The S&P500 finished the week essentially unchanged. Volume dropped off quite a bit, but the more telling signal was the VIX (or fear) index, which jumped up almost 13% in a sign that traders are getting nervous about the near-term outlook for the stock market. So they’re willing to pay more for protection against a downturn in stocks.
The economic numbers were mixed. September’s existing home sales, although slightly better than expected, were still the third worst of the year. Median prices fell 2.4%, and 35% of all sales were distressed. The Case Shiller August report was worse than expected. All in all, housing is not recovering and on the verge of another significant downturn. Durable goods orders were better than predicted, but only because of airline orders. When transportation was excluded, the drop in orders was worse than expected. Initial jobless claims were better than expected, but still near the recession-level mid 400,000 range. Even worse for employment, over 250,000 long-term jobless folks lost their benefits in the last week alone; these 99ers will severely affect consumption (eg. retail sales, personal spending, etc.) results over the next six months. The first estimate for third quarter GDP came in as expected: an anemic 2.0%, a rate that is consistent with a RISING unemployment rate. The Chicago PMI was slightly better than expected; consumer sentiment was slightly worse.
Technically, the S&P500 is rolling over on the daily charts. Virtually all the price indicators are strongly suggesting that a pullback is imminent. And after the upcoming week’s election results, the Fed announcement, and jobs report, the S&P will have lots of highly charged news to serve as a possible catalyst for a sell-off.
Speaking of the Fed, several world-famous investment gurus recently offered their views of the Fed’s expected QE announcement and it’s implications.
Pimco’s Bill Gross put out a newsletter in which he stated “Check writing in the trillions is not a bondholder’s friend”, “it is , in fact, inflationary and, if truth be told, somewhat of a Ponzi scheme”. Needless to say, Mr. Gross is highly doubtful that the Fed’s money printing scheme will get the economy out of its liquidity trap and return it to full employment.
Jeremy Grantham, of highly regarded GMO Asset Management, in a paper titled “Night of the Living Fed”, described QE2 as “the last desperate step of an ineffective plan to stimulate the economy through higher prices, regardless of any future costs.” He argued that the “asymmetric policy of stimulating stock moves by setting artificially low rates” is dangerous, and will wind up creating a bubble that will burst.

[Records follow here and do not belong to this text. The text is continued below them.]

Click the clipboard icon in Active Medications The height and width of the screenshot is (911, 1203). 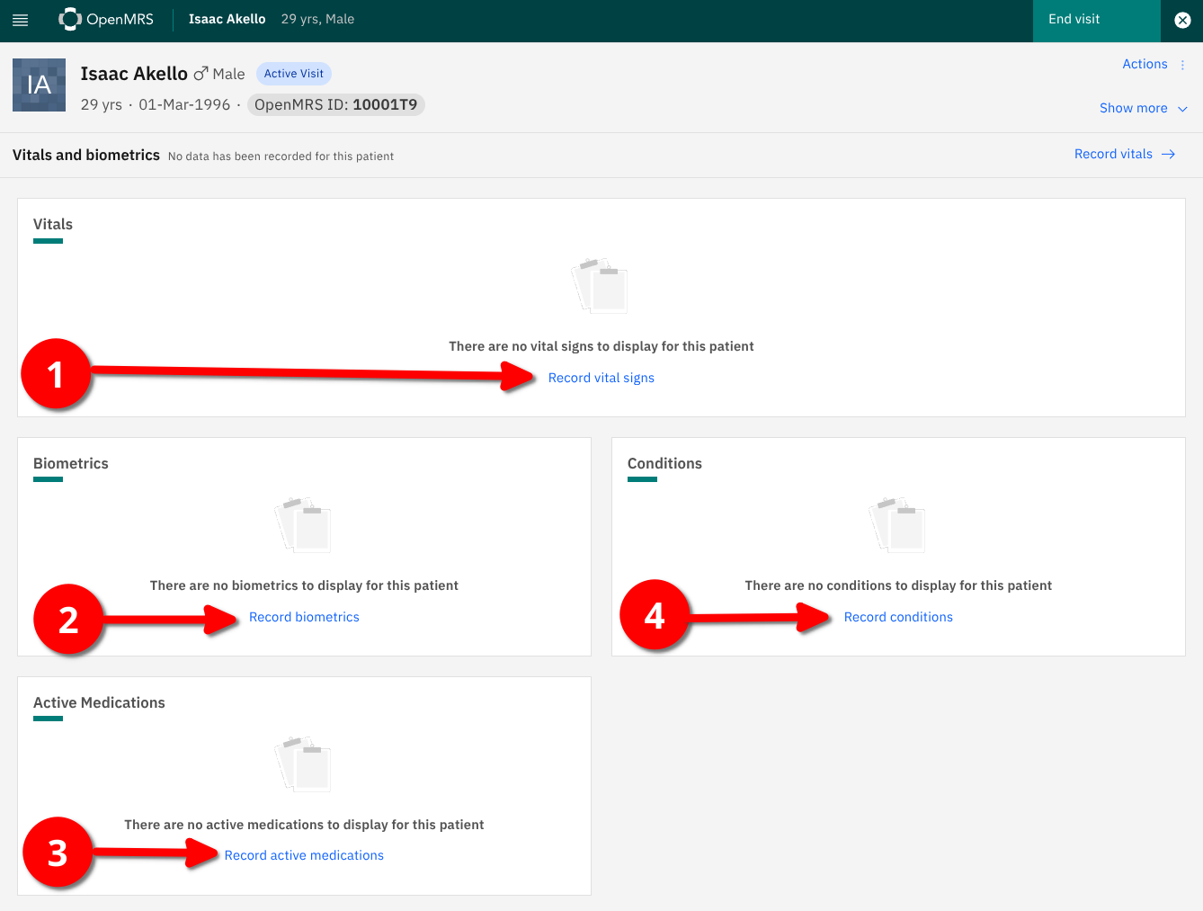304,764
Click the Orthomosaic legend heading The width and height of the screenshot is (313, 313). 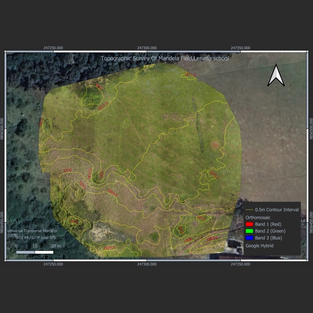coord(258,217)
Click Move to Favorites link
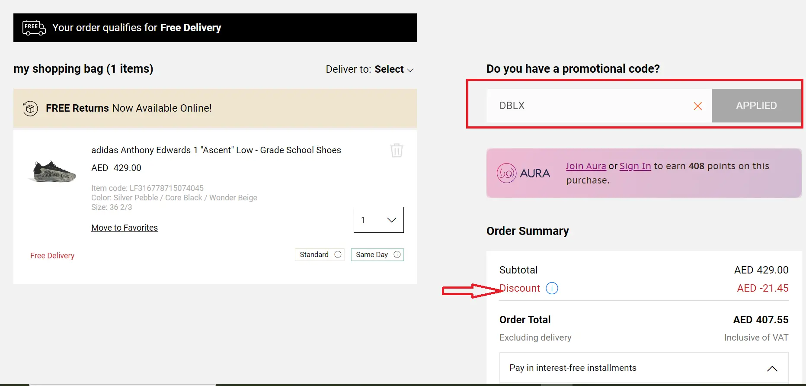The width and height of the screenshot is (806, 386). [125, 227]
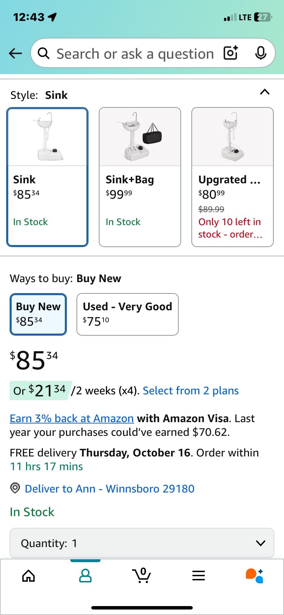Open camera lens visual search
Image resolution: width=284 pixels, height=615 pixels.
tap(231, 53)
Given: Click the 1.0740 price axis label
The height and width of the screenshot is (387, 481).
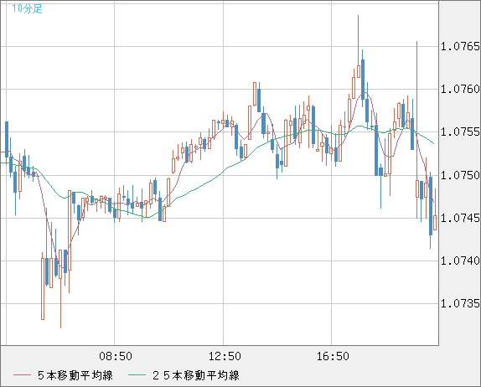Looking at the screenshot, I should 460,261.
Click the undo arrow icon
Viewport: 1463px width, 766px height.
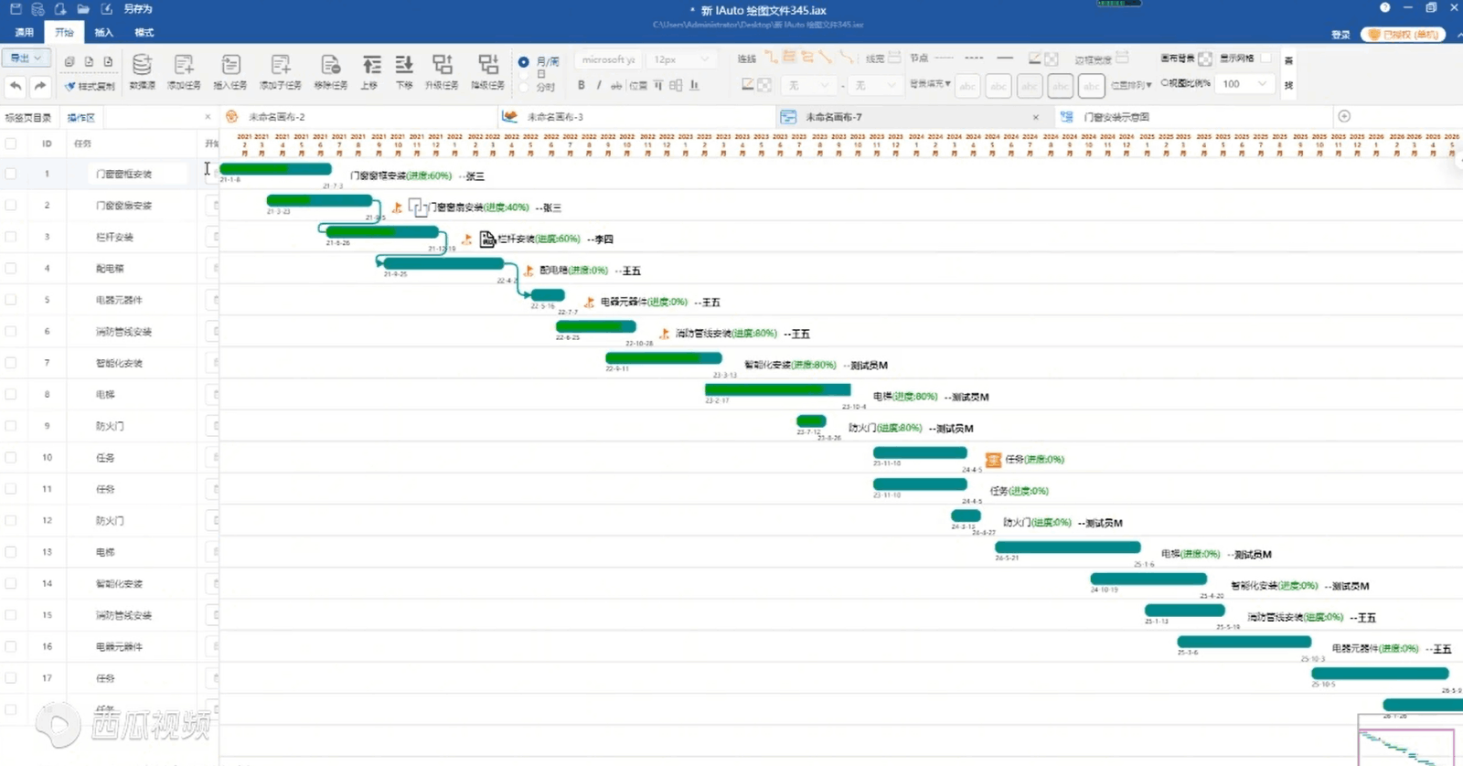16,86
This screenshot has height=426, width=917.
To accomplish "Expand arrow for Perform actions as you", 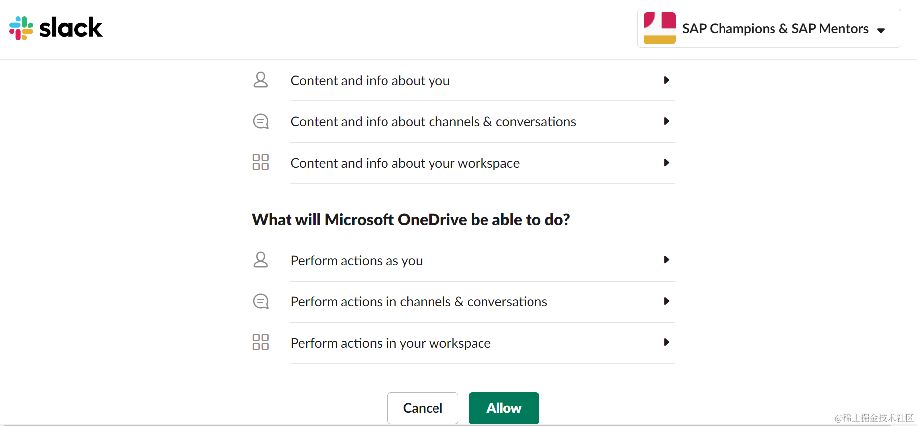I will pos(666,260).
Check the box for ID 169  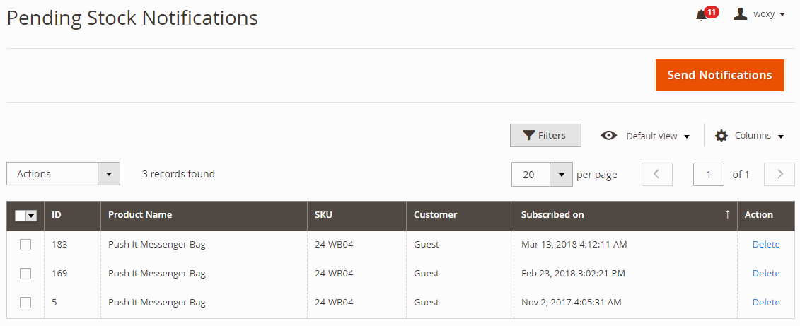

Finally, Felix Zulauf, a member of Barron’s roundtable, was quoted in this week’s Barron’s magazine. He started by noting that “Most of the banks are not sound.” “The crisis has only begun; there will be a long-term process of one mini-crisis after another.” He compared investing in the industrial world to ” moving chairs around on the Titanic” which could get hit by a number of global-macro icebergs. Zulauf said that investors should worry about where they store their money because “you might not be able to get it out when you want it.”
The takeaway? The global financial crisis is not over. The Fed will not fix the problem. You need to worry about preserving wealth, not just chasing–the currently seductive–greater returns.